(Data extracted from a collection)
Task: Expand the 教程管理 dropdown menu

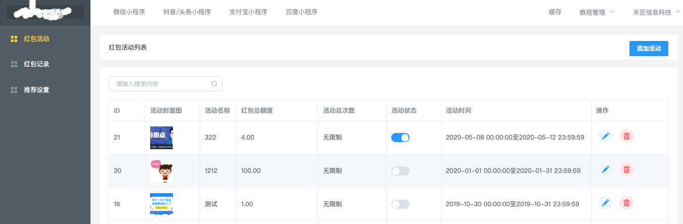Action: pos(597,13)
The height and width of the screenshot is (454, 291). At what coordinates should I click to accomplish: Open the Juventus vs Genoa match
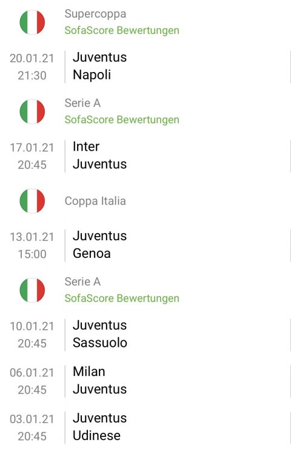(x=146, y=245)
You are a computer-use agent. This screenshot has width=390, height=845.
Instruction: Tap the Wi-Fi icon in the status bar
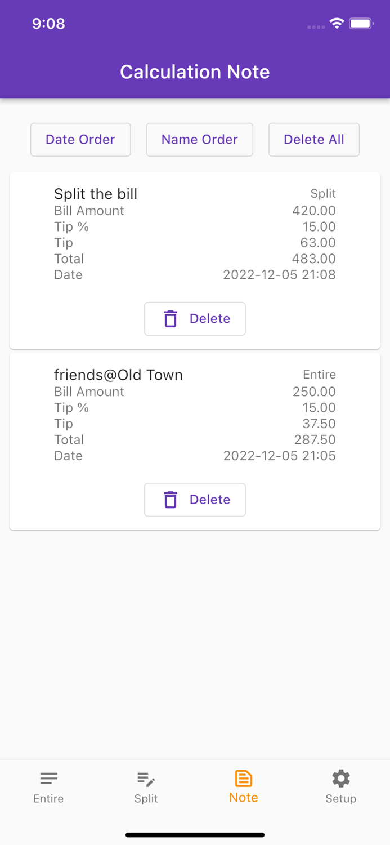(336, 24)
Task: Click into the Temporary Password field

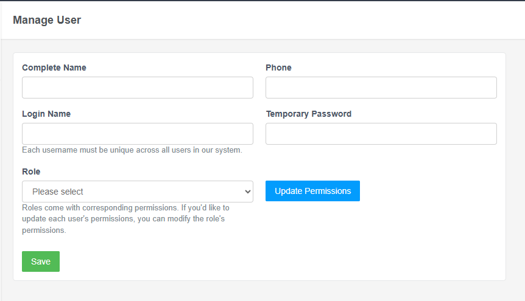Action: tap(381, 134)
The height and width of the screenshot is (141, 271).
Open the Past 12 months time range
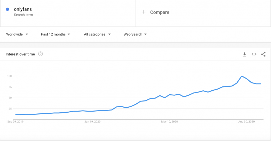coord(56,34)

# [YOUR OBJECTIVE]
Beginning with the line holding "The height and width of the screenshot is (141, 271).", copy each line exactly through the end of the records above, and leave every picture out.

# [RESULT FOR THIS EXERCISE]
The height and width of the screenshot is (141, 271).
Open the Past 12 months time range
coord(56,34)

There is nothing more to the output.